I’ve been working on applying ULMFiT to Bangla language using fast.ai v1.
The code and the pretrained models can be will be available soon. Two datasets were used for the first phase. A News Dataset and Wikipedia dump.

Summary

Pretrained a sentencepiece model for tokenization
Pretrained a language model (with and without sentencepiece)
Fine-tuned the language model and trained a classifier for the two datasets of authors writings (6 and 16 authors)
LM perplexity = 51 (further possible) , still working on it.
Classsification results definitely beat previous results of models using word embediings. Accuracy are 94% and 99.6% in the datasets respectively.
a proper repo will be created and link will be posted on project completion.

models and datasets will be made avaiable after proper permissions

Observations:

sentence piece for bangla doesnt seem too different from words. most tokens are full words, so the results dont differ too much. better tokenization might be a good idea, any suggestion on this will be helpful.

tanny411 · June 23, 2019, 2:48am

@abyaadrafid share your results too.

abyaadrafid · August 29, 2019, 6:06am

A very messy notebook for pretrained model, here.
Another very messy notebook retraining on newspaper articles, here.

abyaadrafid · August 29, 2019, 6:09am

Transformer and TransformerXL on the same datasets yield abysmal results. These models literally learn nothing. There might be something I’m missing.
Any insights would be appreciated.

ariyanhasan · October 28, 2019, 10:08pm

What is your vocabulary size when you used words tokenization?
And what is your vocabulary size after using sentences prices?

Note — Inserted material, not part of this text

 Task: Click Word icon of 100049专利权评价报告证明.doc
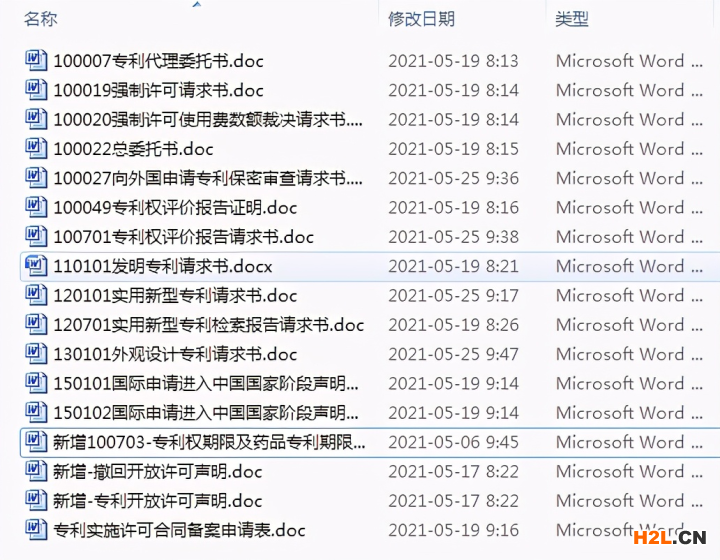click(36, 208)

tanny411 · October 29, 2019, 4:49am

60k and 30k as suggested by jeremy.

ariyanhasan · October 29, 2019, 5:12am

The purpose of using sentences pieces is to make sure that there will be no issue about OOV (out-of-vocabulary). If the differences between this two are not good enough than it’s difficult to observe the difference. Instead of using 30k vocab size, use 2000/1000. You will see the difference for Bangla.

tanny411 · January 9, 2020, 1:30pm

All codes and datasets are here. Cannot edit my own post for some reason. I have pre-trained models for news and wikipedia corpus on 3 levels of tokenization, word, subword and character. subword level performed best in the downstream tasks. details in paper.

msivanes · January 9, 2020, 4:45pm

Congratulations @tanny411. Looking forward to your paper.